Good luck with that one; sounds more like art than science to me. Although the authors go on to give redundantly long descriptions about the techniques of calmly explaining to a child what he did wrong, scripting their behavior by providing behavioral cues, and establishing a ritualistic structure for their daily routine, I can’t help but think they are suggesting what mom did most of the time with me and my siblings; of course, we were spanked (some more than others), but most of my childhood encompassed these techniques, at worst sometimes being emotionally manipulative, but seldom physically punitive, as is the case with corporal punishment; despite this, I will infer that mom would still not be considered a “peaceful parent” by either Neufeld or Straus because spanking was still on the table for her. Finally, the last technique up for consideration is that of forming what they call an attachment village:

 

“The attachment village was a place of adult orientation where culture and values were passed on vertically from one generation to the next and in which, for better or worse, children followed the lead of grown-ups. For many of us, that attachment village no longer exists. The social and economic underpinnings that used to support traditional cultures have vanished. Gone are the cohesive communities, where extended families lived in close proximity, where children grew up among mentoring adults who did their work close to home, where cultural activities brought together generations. Most of us share the task of raising our children with adults neither we nor our children have previously met.

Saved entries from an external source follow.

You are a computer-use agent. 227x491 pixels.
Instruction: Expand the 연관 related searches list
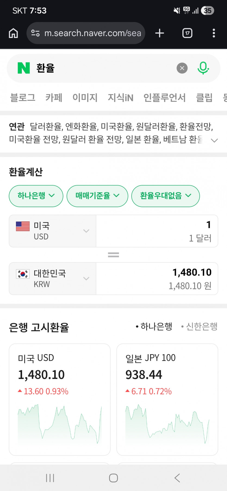214,140
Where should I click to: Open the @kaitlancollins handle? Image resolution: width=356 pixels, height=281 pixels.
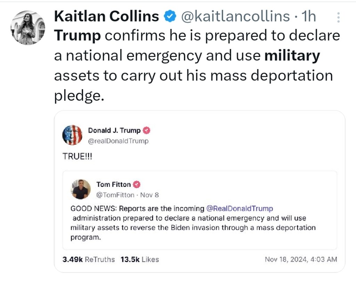tap(235, 16)
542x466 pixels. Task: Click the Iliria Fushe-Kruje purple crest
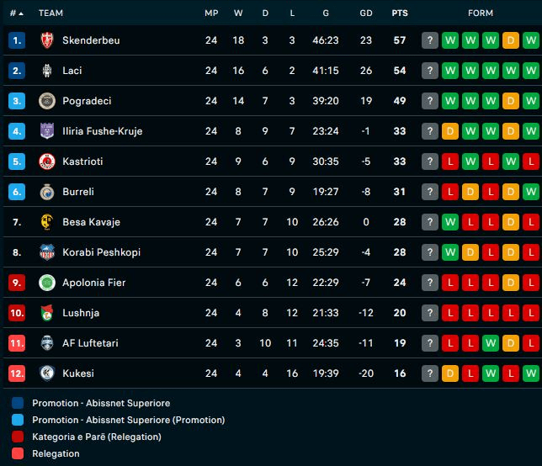[x=47, y=131]
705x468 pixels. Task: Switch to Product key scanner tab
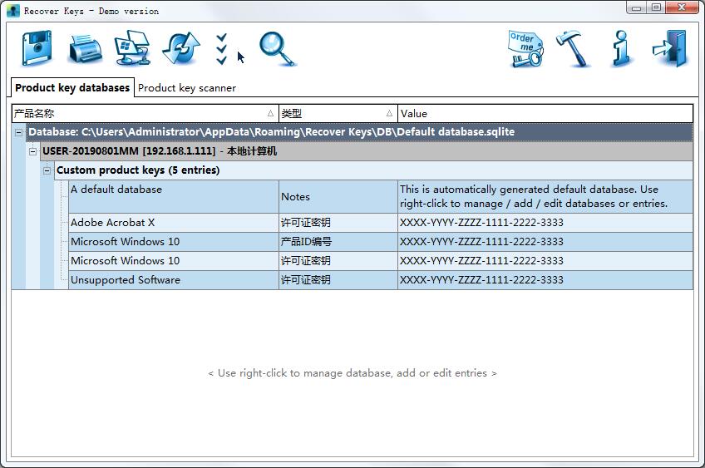pos(187,88)
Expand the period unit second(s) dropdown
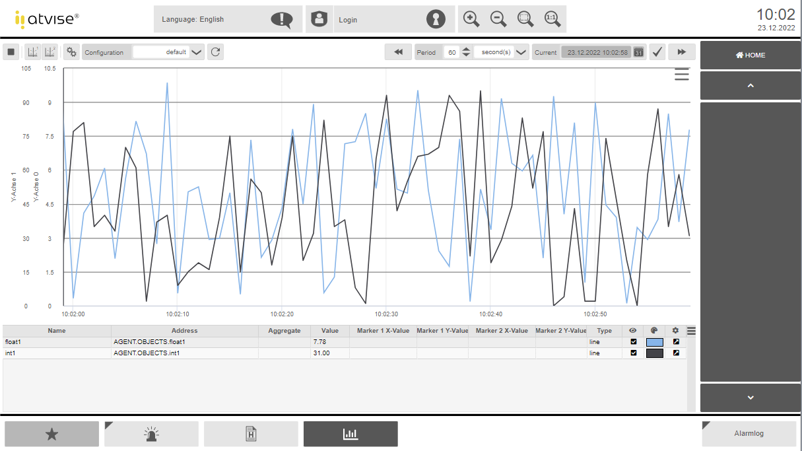 521,52
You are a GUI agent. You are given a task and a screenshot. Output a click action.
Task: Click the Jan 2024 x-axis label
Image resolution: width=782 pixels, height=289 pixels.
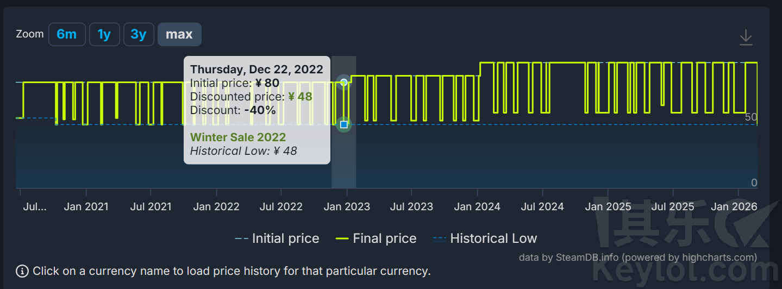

The majority of children in North America leave their homes almost every day to go to places where adults with whom they have no attachment connection assume responsibility for them…[i]f we wish to reclaim our children from peer orientation or prevent them from becoming peer-oriented, we have only one other option: to re-create functional villages of attachment within which to raise our child.”

 

It takes a village to raise a child, doesn’t it? Maybe if you’re anarcho-syndicalist or authoritarian statist, but pretty much not for most of everybody else, from what I understand. Sure, extended family is important, but there is such a thing as overkill. Again, if there wasn’t such a need for geographic mobility because of economic reasons, with the ridiculous high urbanization percentage along with it, then Americans could easily reestablish their local communities in a small town atmosphere, once the physical infrastructure has been altered to accommodate that new reality of life.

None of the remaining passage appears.